I finish up with Aleana’s preening. A few more strokes of the powder over her face, some rogue to blot along her sharp cheekbones, then colour to paint on her lips, and it’s done.
Tris frowns at me, an unspoken question well out of her role as a slave here, and so I ignore it.
Whatever Aleana decides to tell Tris is her own business.
And I find I am tired of intruding on the business of others.
So I take my leave.
I fill the rest of my Quiet with honeywine in the gardens.
Eamon and Ridge murmur softly to each other on the creaky swing opposite me.
I spare them a glance before I return to watching Kalice over the fence. She sprawls out on a blanket and reads from an old, weathered book I suspect is from the human realm.
Later, I soak away the aches and pains in my muscles (courtesy of Dare kicking my ass in training) in the washtub.
Despite my looming fate, despite the fear that eats at me from the inside, that constant twist and coil of my gut, I’m starting to feel lighter in the routine I’ve developed at Hemlock House.
Every phase, I train with Dare. He doesn’t thaw. Not until the lanterns flash blue with time-turning flames, and we sit to share some fruit. That’s when he polishes the ateralum dagger littered with gold flecks, and he uncoils the razored whip from his forearm. That’s when he switches over to a friend, not an instructor.
I visit Aleana before the lessons.
Sometimes the healer is there, fussing over her, a brewer set up at the desk and concocting all sorts of tonics. Often, Melantha is perched on the edge of the bed just to brush Aleana’s hair. Hair that’s more brittle than ever.
Mostly, Aleana finds sleep.
I’m learning that those tonics are to keep her strength up, enough to power the beats of her heart, even if it is rotting the rest of her insides. But without them, her heart will simply fail—she’s already dead.
All she wants is to make it through to the end of the Sacrament—to see her brothers survive it. And then, as she said it, the time will come to “let go of the tether I cling to.”
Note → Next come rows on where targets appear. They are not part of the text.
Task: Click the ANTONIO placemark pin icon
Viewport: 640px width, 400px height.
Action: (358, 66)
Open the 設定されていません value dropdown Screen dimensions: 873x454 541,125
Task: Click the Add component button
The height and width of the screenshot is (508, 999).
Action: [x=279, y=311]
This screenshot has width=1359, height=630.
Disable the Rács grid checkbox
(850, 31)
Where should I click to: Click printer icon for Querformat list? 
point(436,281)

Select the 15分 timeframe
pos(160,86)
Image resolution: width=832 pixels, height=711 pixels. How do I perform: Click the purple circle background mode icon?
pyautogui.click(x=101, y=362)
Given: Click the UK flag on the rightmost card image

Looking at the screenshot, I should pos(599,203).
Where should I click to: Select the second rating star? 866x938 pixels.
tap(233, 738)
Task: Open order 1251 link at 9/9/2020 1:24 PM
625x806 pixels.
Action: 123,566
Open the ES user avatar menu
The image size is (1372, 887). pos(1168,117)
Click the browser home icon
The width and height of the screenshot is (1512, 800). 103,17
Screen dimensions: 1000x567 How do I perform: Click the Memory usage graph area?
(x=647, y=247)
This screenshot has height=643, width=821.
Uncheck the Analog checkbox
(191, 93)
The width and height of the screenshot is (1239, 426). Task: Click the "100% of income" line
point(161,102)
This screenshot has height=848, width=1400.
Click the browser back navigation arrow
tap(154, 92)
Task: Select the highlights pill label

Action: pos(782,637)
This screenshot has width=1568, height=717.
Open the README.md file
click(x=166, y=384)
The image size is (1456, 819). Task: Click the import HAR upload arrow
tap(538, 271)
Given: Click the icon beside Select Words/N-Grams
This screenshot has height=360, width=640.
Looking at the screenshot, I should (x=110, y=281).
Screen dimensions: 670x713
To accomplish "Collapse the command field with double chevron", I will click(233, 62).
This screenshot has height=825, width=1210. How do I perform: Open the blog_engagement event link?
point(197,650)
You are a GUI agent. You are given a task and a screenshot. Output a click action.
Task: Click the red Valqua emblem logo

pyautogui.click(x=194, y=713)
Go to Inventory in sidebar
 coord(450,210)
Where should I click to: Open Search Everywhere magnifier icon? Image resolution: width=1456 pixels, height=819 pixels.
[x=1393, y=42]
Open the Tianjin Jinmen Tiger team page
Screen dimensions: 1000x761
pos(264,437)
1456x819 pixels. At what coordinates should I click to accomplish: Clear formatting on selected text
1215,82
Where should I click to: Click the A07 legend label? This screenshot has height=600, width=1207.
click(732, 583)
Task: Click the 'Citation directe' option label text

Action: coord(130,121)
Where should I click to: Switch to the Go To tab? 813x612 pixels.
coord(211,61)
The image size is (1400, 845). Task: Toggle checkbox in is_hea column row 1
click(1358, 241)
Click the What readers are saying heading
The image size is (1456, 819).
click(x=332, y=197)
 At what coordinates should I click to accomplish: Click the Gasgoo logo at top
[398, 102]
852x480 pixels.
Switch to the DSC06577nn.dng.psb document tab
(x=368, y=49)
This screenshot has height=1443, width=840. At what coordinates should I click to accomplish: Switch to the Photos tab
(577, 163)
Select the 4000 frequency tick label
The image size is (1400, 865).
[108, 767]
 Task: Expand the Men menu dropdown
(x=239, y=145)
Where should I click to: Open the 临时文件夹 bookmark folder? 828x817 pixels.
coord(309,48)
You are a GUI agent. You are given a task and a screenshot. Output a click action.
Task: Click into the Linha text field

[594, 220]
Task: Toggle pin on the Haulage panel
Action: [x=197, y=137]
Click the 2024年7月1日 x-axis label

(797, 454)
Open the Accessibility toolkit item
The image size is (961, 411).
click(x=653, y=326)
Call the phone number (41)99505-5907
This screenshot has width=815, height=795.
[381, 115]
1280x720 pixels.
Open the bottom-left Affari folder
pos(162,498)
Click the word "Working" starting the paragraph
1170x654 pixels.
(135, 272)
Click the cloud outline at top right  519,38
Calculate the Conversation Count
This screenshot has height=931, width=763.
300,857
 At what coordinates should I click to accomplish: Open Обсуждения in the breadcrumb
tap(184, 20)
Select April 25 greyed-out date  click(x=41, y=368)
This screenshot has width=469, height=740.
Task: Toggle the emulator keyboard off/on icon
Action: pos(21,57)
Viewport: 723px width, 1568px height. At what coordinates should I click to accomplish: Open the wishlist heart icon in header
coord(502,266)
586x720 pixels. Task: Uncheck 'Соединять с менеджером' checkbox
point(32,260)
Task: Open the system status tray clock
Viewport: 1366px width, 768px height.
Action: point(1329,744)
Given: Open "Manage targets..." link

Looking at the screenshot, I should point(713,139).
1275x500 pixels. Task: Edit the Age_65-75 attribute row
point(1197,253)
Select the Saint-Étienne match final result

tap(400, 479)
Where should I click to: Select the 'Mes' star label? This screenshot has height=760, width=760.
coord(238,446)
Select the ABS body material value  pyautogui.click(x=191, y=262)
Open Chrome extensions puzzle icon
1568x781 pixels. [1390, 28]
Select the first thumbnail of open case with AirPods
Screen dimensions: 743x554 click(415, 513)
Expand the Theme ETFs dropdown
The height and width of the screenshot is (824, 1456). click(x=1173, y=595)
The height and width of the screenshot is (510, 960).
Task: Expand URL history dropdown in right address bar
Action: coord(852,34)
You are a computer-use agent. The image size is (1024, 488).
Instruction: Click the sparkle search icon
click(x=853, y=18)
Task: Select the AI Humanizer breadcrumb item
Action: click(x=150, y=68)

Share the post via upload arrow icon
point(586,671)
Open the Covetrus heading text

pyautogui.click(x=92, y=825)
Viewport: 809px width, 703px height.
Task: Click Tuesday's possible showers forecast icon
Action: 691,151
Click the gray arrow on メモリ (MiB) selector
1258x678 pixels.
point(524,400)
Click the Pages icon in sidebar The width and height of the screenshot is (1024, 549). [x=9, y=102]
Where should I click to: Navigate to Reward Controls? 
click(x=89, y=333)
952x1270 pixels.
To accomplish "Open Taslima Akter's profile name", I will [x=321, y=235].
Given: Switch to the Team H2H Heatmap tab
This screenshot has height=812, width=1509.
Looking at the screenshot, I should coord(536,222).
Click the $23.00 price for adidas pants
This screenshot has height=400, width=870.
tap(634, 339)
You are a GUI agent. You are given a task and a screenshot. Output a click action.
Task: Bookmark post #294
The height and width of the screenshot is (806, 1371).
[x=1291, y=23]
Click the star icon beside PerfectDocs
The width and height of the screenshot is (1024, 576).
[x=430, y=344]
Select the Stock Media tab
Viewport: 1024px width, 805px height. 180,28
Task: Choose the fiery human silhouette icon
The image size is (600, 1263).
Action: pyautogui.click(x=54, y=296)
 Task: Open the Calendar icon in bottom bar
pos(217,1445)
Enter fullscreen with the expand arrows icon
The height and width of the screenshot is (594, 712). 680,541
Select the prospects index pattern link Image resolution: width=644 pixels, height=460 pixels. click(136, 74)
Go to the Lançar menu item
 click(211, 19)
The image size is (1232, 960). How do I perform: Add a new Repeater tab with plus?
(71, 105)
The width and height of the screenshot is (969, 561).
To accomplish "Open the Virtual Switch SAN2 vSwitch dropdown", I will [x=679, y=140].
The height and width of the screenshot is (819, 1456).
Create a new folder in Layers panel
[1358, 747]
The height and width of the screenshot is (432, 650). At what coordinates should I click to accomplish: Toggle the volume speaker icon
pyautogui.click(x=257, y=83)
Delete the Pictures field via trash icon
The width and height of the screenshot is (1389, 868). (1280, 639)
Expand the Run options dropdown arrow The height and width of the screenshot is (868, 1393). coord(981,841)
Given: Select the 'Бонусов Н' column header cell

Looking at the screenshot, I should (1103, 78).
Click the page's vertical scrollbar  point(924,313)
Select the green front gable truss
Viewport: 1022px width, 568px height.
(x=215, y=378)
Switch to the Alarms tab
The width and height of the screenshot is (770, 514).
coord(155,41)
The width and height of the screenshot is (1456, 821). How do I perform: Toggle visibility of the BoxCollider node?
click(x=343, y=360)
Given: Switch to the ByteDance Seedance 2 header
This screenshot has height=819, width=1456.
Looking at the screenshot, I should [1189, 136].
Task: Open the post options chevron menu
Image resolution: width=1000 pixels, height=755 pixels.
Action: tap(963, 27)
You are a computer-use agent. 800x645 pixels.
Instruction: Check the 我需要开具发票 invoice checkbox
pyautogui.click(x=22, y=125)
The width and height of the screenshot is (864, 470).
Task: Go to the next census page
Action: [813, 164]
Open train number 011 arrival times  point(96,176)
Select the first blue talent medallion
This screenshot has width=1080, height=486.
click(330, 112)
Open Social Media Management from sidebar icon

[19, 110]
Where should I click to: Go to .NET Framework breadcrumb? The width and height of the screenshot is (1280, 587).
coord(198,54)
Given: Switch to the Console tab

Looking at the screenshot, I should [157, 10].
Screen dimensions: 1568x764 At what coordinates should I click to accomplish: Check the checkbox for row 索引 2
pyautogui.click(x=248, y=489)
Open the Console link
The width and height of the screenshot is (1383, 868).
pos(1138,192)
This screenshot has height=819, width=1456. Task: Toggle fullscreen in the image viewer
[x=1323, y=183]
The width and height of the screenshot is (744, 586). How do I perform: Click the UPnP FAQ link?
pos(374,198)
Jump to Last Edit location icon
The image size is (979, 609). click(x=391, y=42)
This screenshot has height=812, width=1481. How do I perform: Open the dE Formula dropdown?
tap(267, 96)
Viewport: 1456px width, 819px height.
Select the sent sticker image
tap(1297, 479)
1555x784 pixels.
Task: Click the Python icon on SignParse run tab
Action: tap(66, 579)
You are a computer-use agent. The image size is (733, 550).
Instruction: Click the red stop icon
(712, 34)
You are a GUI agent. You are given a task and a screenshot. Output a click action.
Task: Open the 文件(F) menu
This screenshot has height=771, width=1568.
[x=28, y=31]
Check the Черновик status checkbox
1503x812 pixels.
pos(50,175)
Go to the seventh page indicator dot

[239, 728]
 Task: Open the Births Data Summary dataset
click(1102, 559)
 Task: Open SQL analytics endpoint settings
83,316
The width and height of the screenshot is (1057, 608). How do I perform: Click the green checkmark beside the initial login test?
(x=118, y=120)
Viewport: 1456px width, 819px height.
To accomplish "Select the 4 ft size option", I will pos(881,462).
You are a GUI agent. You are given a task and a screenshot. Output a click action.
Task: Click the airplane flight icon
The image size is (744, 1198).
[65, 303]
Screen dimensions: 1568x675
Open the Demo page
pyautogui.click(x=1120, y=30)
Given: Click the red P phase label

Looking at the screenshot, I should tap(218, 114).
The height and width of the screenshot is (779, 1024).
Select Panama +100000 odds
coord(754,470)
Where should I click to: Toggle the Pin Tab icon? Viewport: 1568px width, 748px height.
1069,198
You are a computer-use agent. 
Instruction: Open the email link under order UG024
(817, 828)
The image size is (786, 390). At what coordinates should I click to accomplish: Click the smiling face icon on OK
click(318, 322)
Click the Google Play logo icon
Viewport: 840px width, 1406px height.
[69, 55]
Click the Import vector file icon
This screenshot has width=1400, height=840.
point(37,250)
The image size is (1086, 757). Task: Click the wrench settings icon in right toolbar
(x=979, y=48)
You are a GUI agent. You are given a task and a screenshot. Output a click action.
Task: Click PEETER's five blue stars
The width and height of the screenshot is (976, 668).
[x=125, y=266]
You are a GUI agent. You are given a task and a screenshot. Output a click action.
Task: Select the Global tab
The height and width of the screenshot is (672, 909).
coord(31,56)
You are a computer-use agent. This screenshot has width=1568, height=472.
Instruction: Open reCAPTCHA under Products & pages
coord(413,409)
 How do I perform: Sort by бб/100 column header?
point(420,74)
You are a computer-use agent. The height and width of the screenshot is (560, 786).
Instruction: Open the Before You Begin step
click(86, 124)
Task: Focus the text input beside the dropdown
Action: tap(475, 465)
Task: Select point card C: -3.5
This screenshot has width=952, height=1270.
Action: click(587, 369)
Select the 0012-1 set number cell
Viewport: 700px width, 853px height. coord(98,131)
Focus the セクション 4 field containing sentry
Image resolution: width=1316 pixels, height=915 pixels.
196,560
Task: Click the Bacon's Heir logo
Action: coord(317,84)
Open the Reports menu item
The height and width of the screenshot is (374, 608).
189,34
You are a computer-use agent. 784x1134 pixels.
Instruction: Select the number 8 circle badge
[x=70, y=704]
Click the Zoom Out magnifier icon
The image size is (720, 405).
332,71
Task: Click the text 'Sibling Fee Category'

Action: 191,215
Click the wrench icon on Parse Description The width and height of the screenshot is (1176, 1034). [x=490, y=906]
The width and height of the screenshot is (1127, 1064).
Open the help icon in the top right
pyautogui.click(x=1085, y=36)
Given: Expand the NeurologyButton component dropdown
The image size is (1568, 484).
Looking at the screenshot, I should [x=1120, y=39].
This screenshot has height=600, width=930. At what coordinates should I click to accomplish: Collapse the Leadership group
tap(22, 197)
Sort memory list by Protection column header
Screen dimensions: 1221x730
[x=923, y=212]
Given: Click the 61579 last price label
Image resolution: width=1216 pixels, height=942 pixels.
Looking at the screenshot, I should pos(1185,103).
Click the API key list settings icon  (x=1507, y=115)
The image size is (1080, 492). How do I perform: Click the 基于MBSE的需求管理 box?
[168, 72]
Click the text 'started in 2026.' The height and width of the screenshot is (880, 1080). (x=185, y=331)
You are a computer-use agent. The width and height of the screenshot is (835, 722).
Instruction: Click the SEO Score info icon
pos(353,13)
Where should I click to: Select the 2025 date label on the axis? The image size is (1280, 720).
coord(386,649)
Now, she is in her bedchamber, likely with Rune.
Daxeel is gone from the home. I don’t know where. I never do. He’s just gone much of the time.
If he returns, I’ll have to distract him, snare him with my company, maybe a spat, anything to stop him from going to visit Aleana. Anything to avoid him walking in on his sister and Rune.
I shudder to think how that would go.
But out here, in the serene softness of the gardens, Kalice’s nose tucked into the pages of a book, Eamon and Ridge snuggledon the bench across from me, the hounds prowling as quietly as this phase’s air—no one speaks.
No one says a word about the ugly sorrows coiled all around us.
Nothing about Eamon’s impending honour duel; my fate in the Sacrament; Daxeel and I at complete odds; and that Aleana won’t make it to the close of the week—she won’t make it through the next two phases when the second passage of the Sacrament begins.
It’s a lovely time to lie.
And poor time to die.
Those thoughts linger as, some time later, I leave the gardens behind for the washroom tucked away on the sixth floor, the one whose tub is as large as a pond.
I soak. I soak until my fingers wrinkle and my toes prune.
Then some more.
It’s well into the Quiet when I find enough time has passed. Rune has probably left Aleana now, and I might be safe to return to my bed.
I take the staircase to the seventh floor.